## WORK REQUEST
What lines of the data below hold the string "bottom"? Copy each one.

## THE INPUT
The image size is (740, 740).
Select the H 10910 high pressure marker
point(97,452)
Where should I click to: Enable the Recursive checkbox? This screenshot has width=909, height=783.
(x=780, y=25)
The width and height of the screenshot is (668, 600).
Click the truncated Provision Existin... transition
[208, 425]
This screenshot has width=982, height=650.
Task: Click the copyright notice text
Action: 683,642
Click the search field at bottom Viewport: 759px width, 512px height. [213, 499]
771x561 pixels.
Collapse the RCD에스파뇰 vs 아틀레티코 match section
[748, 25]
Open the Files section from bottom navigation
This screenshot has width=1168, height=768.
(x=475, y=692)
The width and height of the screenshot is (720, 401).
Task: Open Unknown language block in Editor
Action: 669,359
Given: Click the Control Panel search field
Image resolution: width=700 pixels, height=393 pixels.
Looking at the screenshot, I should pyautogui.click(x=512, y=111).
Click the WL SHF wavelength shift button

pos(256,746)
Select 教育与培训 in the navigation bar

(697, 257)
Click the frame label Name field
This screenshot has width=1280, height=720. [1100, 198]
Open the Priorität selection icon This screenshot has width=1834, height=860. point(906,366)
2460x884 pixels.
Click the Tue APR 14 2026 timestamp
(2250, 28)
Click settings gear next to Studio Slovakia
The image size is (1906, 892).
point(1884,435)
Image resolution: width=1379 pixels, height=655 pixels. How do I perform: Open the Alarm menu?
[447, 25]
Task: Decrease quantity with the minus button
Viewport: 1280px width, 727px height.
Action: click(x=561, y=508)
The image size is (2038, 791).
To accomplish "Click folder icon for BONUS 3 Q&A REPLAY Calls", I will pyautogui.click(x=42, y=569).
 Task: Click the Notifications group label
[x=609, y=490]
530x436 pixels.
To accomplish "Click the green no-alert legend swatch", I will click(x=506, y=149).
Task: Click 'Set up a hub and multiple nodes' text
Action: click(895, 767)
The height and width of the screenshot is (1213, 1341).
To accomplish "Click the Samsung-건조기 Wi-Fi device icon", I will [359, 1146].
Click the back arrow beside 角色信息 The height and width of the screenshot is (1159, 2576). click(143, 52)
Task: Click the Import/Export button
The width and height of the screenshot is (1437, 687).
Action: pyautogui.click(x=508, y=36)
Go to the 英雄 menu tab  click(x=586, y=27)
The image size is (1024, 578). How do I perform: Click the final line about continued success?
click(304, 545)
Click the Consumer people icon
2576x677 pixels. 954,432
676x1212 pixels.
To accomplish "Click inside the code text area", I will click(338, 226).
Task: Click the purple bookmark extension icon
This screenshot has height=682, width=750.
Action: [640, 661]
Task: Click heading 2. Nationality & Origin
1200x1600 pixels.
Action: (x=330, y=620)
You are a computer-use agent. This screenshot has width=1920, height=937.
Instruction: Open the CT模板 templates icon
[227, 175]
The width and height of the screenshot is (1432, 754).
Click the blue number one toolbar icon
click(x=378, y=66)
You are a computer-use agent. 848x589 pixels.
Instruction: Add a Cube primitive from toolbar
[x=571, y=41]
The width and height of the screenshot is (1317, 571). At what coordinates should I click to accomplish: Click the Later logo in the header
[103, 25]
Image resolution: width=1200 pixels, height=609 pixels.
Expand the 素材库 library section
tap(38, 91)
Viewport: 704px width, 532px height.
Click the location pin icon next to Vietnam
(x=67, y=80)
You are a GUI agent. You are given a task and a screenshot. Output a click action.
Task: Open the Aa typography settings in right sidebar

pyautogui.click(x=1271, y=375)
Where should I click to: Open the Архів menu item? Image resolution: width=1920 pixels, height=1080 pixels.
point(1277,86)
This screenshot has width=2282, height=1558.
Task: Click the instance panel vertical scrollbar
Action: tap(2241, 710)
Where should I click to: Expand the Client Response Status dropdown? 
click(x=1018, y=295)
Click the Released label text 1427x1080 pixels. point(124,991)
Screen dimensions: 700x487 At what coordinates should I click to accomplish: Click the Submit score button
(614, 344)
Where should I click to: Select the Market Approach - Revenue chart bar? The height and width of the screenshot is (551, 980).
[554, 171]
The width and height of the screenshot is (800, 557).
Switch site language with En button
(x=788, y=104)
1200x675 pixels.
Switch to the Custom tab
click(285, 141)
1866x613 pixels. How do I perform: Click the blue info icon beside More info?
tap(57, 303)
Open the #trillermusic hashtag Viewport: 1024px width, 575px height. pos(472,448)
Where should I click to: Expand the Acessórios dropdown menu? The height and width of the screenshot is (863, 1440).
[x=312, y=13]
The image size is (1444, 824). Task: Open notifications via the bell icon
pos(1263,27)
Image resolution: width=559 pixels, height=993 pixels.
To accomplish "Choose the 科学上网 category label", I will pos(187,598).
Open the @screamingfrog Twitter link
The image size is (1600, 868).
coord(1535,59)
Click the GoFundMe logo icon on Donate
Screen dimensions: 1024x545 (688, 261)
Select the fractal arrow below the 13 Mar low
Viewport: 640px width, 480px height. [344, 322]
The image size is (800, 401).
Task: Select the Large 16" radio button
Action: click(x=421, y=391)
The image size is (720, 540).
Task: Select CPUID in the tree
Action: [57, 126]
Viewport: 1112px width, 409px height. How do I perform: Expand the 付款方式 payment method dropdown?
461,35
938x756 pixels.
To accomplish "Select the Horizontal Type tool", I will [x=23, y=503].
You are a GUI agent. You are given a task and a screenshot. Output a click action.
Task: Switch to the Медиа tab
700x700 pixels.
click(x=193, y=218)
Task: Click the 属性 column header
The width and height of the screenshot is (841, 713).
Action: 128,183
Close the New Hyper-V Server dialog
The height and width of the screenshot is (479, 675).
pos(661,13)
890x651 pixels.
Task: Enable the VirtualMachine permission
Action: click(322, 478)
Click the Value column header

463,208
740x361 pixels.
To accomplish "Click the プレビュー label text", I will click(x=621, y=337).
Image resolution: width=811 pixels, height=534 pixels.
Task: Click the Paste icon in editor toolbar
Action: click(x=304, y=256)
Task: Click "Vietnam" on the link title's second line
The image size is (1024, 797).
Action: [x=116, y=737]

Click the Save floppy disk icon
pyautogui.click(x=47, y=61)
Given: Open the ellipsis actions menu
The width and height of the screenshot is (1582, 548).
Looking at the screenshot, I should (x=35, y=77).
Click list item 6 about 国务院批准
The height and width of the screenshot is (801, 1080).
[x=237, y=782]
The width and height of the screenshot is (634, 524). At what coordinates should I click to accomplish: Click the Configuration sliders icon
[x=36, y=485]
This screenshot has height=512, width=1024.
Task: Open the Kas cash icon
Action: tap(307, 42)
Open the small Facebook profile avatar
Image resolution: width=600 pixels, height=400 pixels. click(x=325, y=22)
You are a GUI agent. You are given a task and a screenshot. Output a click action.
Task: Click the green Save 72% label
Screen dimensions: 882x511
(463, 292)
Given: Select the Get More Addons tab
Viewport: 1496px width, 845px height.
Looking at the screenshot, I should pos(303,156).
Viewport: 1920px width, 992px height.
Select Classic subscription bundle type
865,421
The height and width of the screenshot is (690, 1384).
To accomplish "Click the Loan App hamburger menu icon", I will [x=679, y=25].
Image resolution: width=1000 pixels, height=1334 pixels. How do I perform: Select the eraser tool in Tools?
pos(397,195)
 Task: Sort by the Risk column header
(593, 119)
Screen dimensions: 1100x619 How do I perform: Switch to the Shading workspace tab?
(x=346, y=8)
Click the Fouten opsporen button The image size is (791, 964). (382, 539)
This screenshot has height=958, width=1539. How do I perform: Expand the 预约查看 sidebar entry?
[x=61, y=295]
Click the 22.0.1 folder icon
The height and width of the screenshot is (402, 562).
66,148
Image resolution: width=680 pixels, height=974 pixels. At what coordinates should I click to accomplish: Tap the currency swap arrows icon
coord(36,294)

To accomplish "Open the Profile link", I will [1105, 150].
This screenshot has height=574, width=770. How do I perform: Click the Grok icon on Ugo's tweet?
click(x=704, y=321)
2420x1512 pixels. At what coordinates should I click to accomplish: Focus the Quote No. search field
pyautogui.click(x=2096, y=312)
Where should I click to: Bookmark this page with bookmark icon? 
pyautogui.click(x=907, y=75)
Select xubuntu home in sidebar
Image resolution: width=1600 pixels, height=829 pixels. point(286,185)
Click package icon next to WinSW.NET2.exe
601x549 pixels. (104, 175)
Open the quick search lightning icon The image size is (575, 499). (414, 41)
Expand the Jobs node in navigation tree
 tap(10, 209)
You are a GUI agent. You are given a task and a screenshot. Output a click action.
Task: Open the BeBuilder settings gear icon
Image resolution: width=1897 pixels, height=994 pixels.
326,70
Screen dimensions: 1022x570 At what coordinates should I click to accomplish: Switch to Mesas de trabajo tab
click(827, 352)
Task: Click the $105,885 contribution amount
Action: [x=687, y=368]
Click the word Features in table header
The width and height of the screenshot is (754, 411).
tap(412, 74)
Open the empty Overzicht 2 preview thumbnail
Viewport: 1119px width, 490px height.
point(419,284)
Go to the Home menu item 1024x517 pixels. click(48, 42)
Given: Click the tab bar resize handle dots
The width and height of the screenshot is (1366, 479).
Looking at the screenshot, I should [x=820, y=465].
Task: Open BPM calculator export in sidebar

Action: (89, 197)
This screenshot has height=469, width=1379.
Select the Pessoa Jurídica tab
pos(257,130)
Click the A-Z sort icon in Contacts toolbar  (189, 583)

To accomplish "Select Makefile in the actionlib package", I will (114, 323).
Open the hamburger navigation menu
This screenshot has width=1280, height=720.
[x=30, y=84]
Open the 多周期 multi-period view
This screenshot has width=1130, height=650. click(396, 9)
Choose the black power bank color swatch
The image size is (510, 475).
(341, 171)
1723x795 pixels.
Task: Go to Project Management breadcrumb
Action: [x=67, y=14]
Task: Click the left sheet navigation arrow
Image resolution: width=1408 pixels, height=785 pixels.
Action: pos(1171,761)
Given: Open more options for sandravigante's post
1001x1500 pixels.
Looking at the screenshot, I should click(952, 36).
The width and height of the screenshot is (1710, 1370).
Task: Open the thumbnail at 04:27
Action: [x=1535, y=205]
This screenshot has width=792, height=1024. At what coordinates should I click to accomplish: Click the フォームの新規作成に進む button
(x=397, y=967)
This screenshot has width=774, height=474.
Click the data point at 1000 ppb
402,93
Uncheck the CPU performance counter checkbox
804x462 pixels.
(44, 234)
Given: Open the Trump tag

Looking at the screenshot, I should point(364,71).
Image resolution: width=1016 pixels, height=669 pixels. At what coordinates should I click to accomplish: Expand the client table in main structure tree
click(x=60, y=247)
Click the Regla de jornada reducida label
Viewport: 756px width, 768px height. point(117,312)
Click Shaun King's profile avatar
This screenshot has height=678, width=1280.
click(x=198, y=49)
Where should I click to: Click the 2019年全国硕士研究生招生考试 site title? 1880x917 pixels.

## PROBLEM SOLUTION
Click the search field at bottom Viewport: 759px width, 512px height. [213, 499]
Open the Files section from bottom navigation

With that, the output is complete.